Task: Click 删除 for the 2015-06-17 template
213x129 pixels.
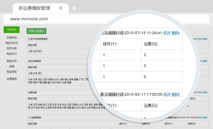Action: click(176, 94)
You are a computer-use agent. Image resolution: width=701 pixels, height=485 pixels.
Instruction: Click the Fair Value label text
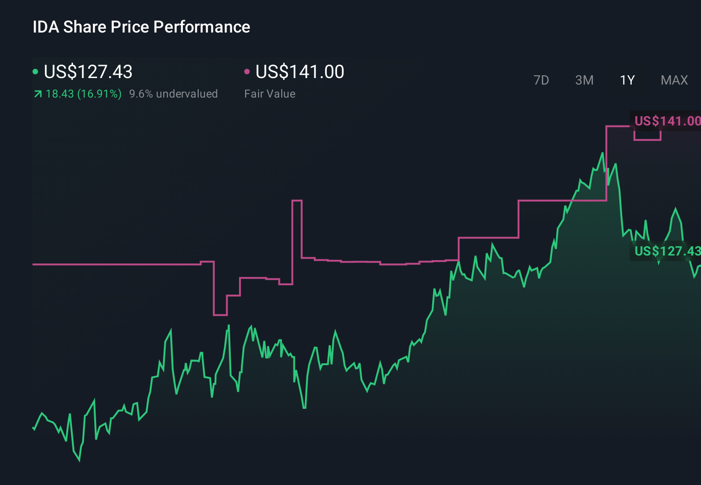(270, 93)
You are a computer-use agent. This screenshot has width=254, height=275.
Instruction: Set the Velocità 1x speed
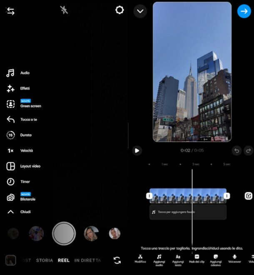tap(11, 150)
..............................
• **Problem requirements**: Could you set down the data exactly as given, minus its pictures?

• **Problem solution**:
Task: Click 删除 for the 2015-06-17 template
213x129 pixels.
Action: click(176, 94)
You are a computer-use agent. Image resolution: width=701 pixels, height=485 pixels.
Instruction: Click the Fair Value label text
(270, 93)
You are a computer-use agent. This screenshot has width=254, height=275.
Instruction: Set the Velocità 1x speed
tap(11, 150)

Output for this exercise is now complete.